● Stored records

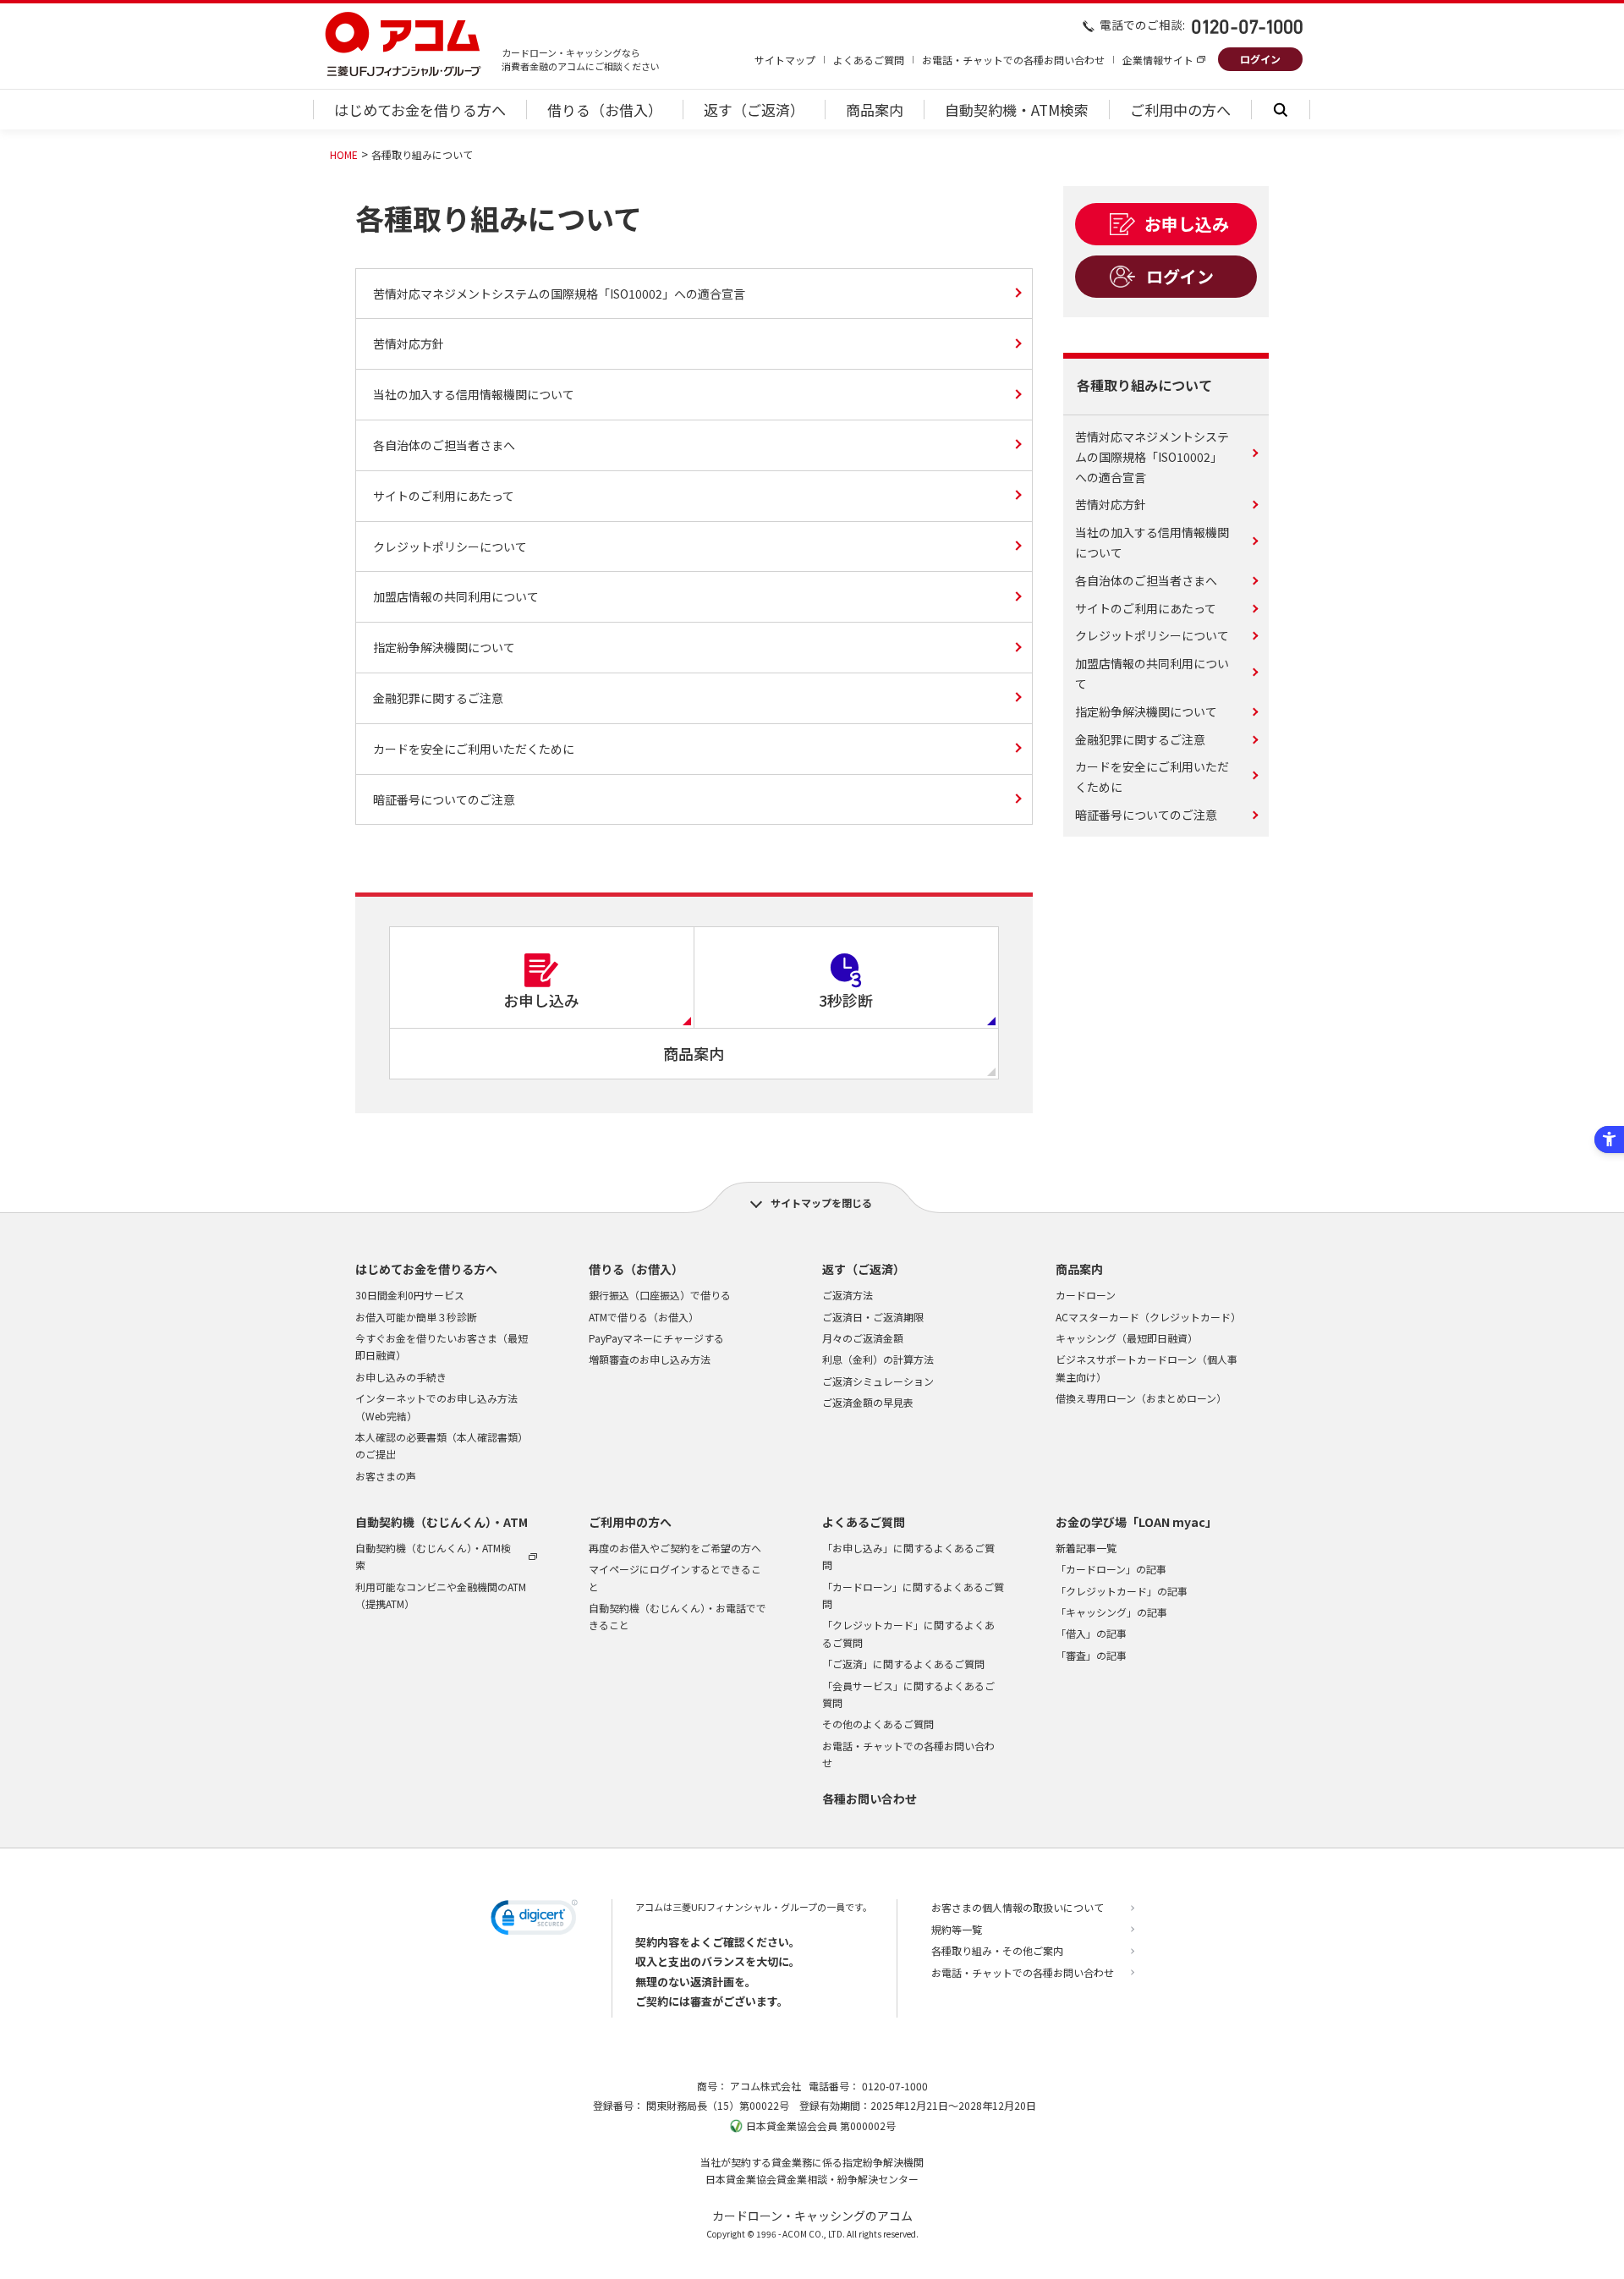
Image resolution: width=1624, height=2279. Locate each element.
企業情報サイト (1157, 59)
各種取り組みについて (1144, 385)
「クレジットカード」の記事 (1122, 1591)
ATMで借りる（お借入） (644, 1317)
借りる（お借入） (636, 1268)
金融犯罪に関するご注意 (438, 697)
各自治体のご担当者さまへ (444, 445)
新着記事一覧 (1086, 1547)
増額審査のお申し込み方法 (649, 1359)
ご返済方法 (847, 1295)
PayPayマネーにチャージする (656, 1338)
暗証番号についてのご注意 (444, 799)
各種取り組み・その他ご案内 (997, 1950)
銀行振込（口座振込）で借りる (660, 1295)
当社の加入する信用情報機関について (473, 394)
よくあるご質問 (868, 59)
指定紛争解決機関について (444, 647)
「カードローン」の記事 (1111, 1569)
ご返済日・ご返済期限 (873, 1317)
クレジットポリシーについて (450, 546)
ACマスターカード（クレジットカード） (1148, 1317)
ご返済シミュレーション (878, 1381)
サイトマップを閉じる (821, 1202)
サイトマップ (784, 59)
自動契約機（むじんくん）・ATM (441, 1521)
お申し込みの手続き (401, 1377)
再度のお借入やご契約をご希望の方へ (675, 1547)
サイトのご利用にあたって (443, 495)
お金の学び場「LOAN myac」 (1136, 1521)
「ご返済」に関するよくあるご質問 (903, 1663)
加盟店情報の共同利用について (456, 596)
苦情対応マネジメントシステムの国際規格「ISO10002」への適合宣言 (559, 293)
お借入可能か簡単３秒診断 (416, 1317)
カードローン (1086, 1295)
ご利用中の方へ (630, 1521)
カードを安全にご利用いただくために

● TASK DIRECTIONS
Reproduce the whole of the data, word for word, and omit its pictures.

● REPLY
Image resolution: width=1624, height=2279. Locate each element.
企業情報サイト (1157, 59)
各種取り組みについて (1144, 385)
「クレジットカード」の記事 (1122, 1591)
ATMで借りる（お借入） (644, 1317)
借りる（お借入） (636, 1268)
金融犯罪に関するご注意 (438, 697)
各自治体のご担当者さまへ (444, 445)
新着記事一覧 (1086, 1547)
増額審査のお申し込み方法 (649, 1359)
ご返済方法 (847, 1295)
PayPayマネーにチャージする (656, 1338)
暗証番号についてのご注意 (444, 799)
各種取り組み・その他ご案内 (997, 1950)
銀行振込（口座振込）で借りる (660, 1295)
当社の加入する信用情報機関について (473, 394)
よくあるご質問 (868, 59)
指定紛争解決機関について (444, 647)
「カードローン」の記事 (1111, 1569)
ご返済日・ご返済期限 (873, 1317)
クレジットポリシーについて (450, 546)
ACマスターカード（クレジットカード） (1148, 1317)
ご返済シミュレーション (878, 1381)
サイトマップを閉じる (821, 1202)
サイトマップ (784, 59)
自動契約機（むじんくん）・ATM (441, 1521)
お申し込みの手続き (401, 1377)
再度のお借入やご契約をご希望の方へ (675, 1547)
サイトのご利用にあたって (443, 495)
お金の学び場「LOAN myac」 (1136, 1521)
「ご返済」に関するよくあるご質問 (903, 1663)
加盟店情報の共同利用について (456, 596)
苦情対応マネジメントシステムの国際規格「ISO10002」への適合宣言 (559, 293)
お借入可能か簡単３秒診断 (416, 1317)
カードローン (1086, 1295)
ご利用中の方へ (630, 1521)
カードを安全にご利用いただくために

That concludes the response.